Items from a data source

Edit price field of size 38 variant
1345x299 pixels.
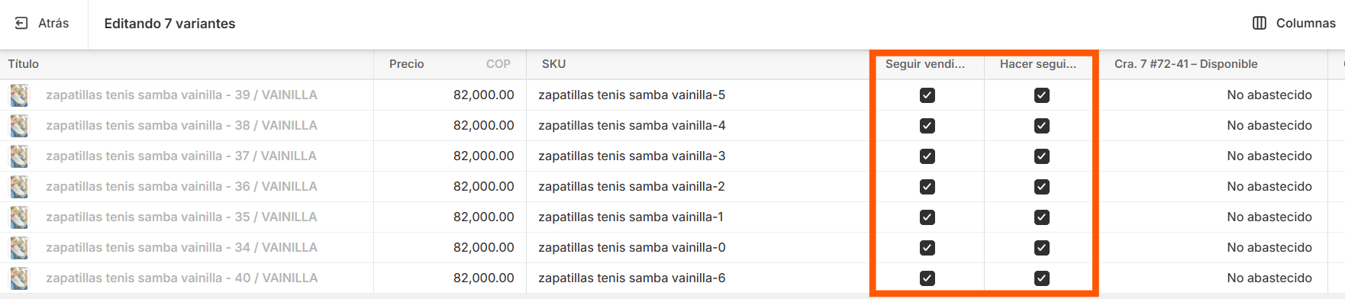[450, 126]
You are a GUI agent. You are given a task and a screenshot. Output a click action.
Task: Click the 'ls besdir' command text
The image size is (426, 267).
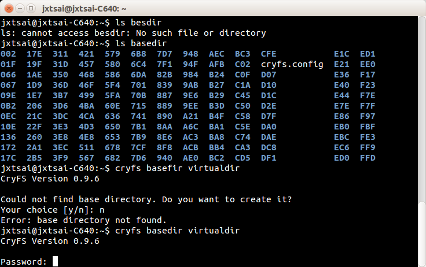click(x=133, y=23)
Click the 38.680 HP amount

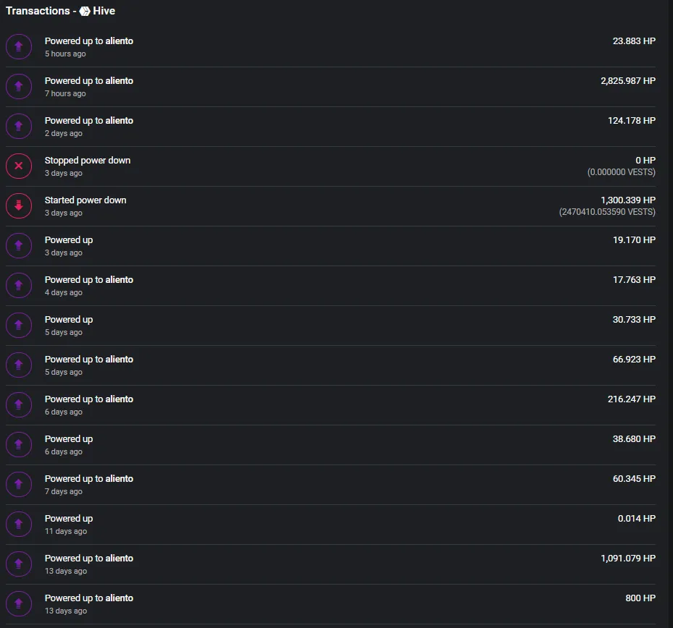634,439
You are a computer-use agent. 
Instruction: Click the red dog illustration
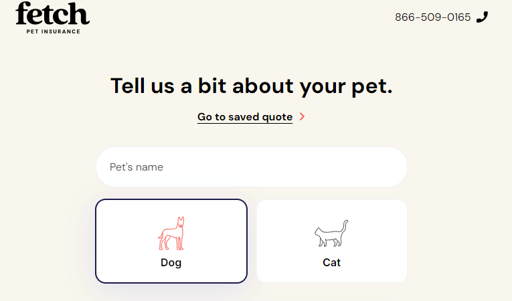click(171, 233)
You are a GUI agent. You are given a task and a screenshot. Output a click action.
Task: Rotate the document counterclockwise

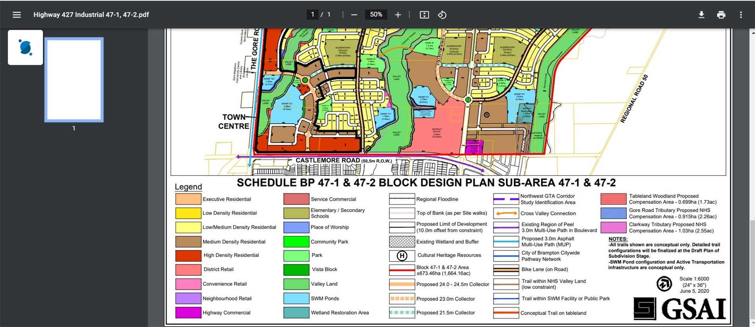pyautogui.click(x=442, y=15)
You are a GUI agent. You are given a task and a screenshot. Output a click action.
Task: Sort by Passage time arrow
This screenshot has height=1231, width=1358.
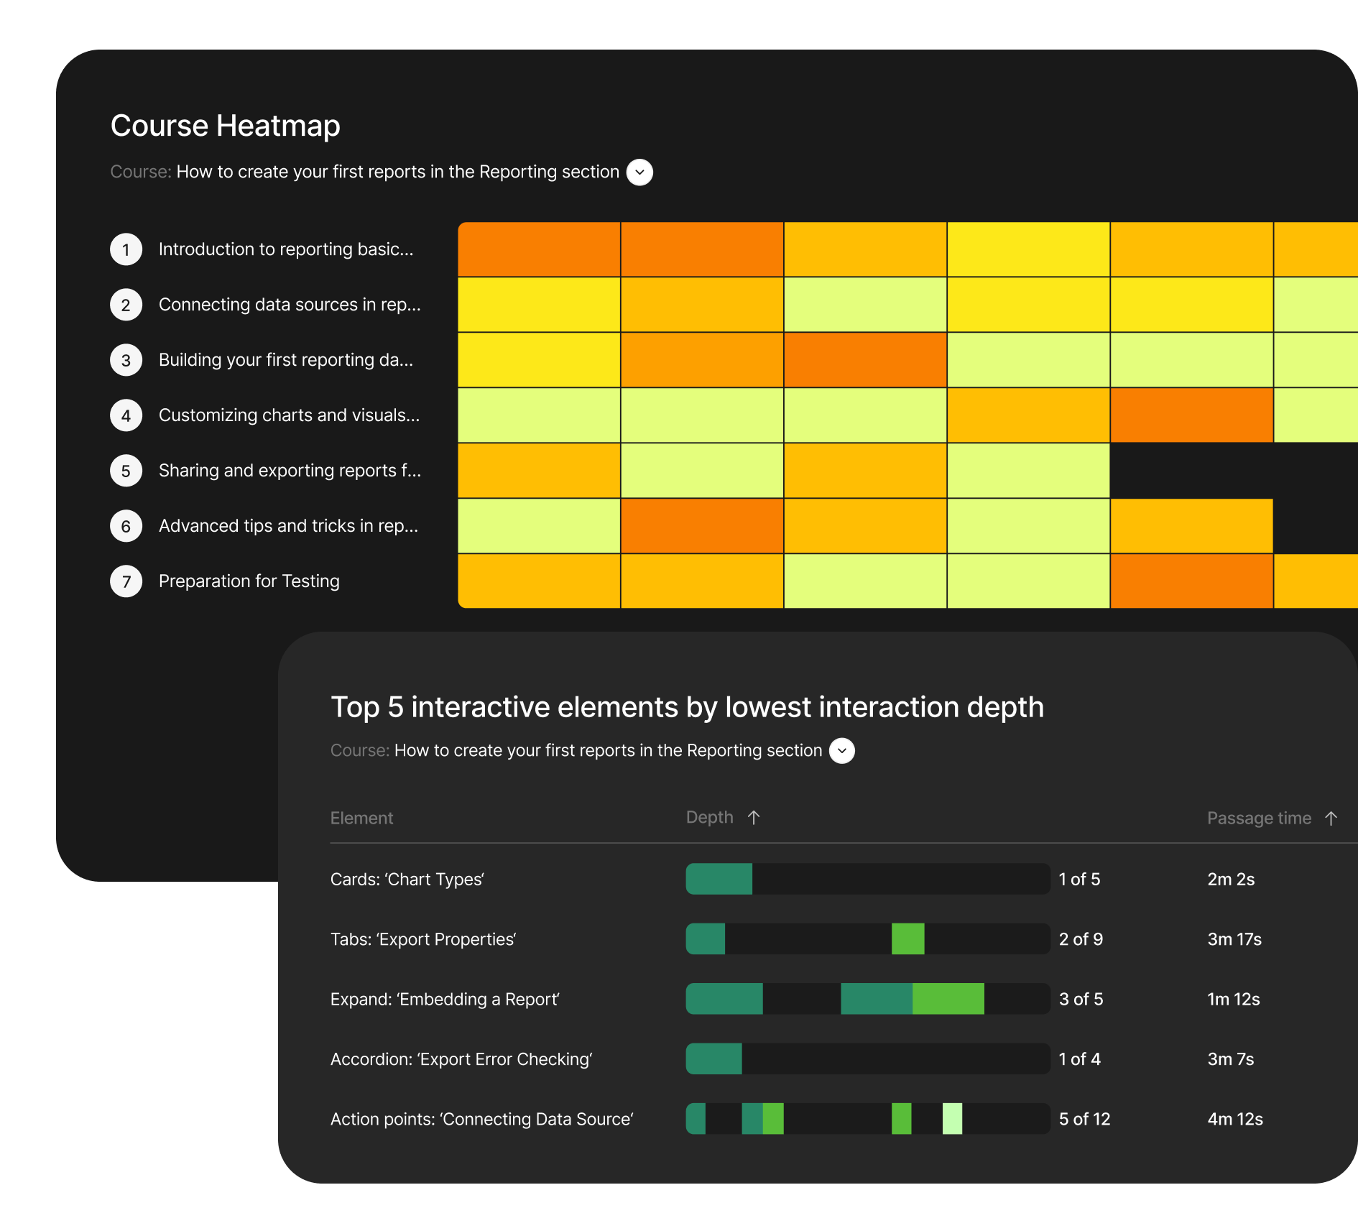coord(1331,819)
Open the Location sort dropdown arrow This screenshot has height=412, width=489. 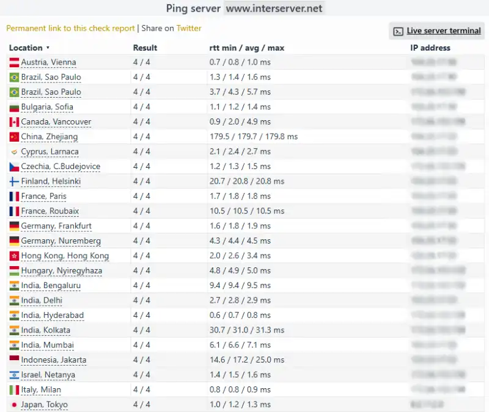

» **WORK REQUEST**
Starting with the first line of the data above and ending with the line containing "Task: Sort by Passage time arrow", please restate every line exactly, leaving images out.

» **RESPONSE BELOW**
Edit price field of size 38 variant
1345x299 pixels.
[450, 126]
You are a GUI agent. You are given a task and a screenshot. Output a click action.
Task: Click the 'ls besdir' command text
The image size is (426, 267).
click(x=133, y=23)
Click the 38.680 HP amount

634,439
You are a computer-use agent. 
Instruction: Click the red dog illustration
click(171, 233)
You are a GUI agent. You are given a task and a screenshot. Output a click action.
Task: Rotate the document counterclockwise

pyautogui.click(x=442, y=15)
You are a GUI agent. You are given a task and a screenshot. Output a click action.
Task: Sort by Passage time arrow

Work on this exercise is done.